It was a different holiday season for the DeMuth family. Not horrible. Not melancholy. Just different. Nothing is familiar here. Even the stores are hard to navigate. Locating things has been a chore. Finding Christmas in France has been a bit of an illusion sometimes.
But, I’ve had my Christmas.
“I had a vision,” the man told me on the phone.
“Really?” I asked him.
“Yes,” he said. “You were in your kitchen, chopping, chopping, chopping. Tomatoes, bread, everything. I saw you throw up your hands, knives flying. Then I heard the word Kitchenaide.

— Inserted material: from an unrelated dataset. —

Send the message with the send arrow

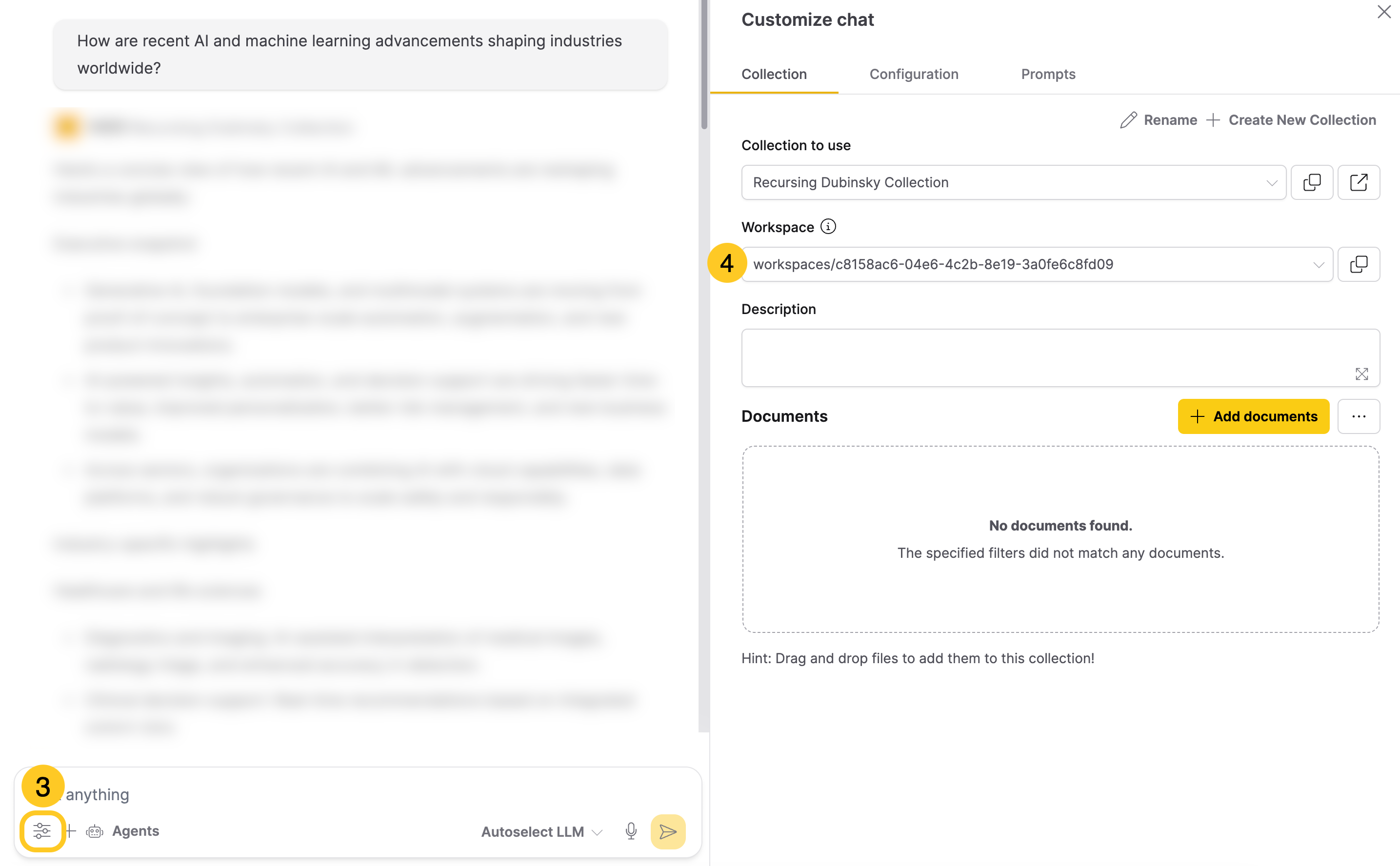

Does that mean anything to you?”
I laughed. “Um, well, I suppose.”
“What do you mean?” he asked.
“Well, I have missed my Kitchenaide.”
“It’s settled then,” he said. “We’re coming over tonight, bringing you and Patrick ice cream sundae fixings . . . and then tomorrow we’re taking you shopping–for a Kitchenaide.”
“What?”
“See you in a little bit,” he said.
They did bring ice cream. And nuts. And whipped cream. And sprinkles. We talked while we ate, topping the evening off with a long period of prayer–a true blessing.
The next day, true to their word, they took me to the appliance store. The red Kitchenaide I had visited on several occasions was still there, beckoning. “This is too expensive,” I told them.
“You want red?” he asked.
“Yeah, but, it’s really expensive.”
“Please let us do this, Mary,” his wife said. “We enjoy doing this.”
That night, I carried home a red Kitchenaide–a present of spectacular extravagance from the hands of Jesus through a generous and kind couple. When I look at that gift, I smile, knowing that Jesus loves me enough to take care of trivial matters, like missing a beloved appliance. He sees me. He watches over me. He knows me.
His grace is extravagant, outlandish, surprising, humbling. I thank our two friends for tangibly demonstrating that to me this Christmas.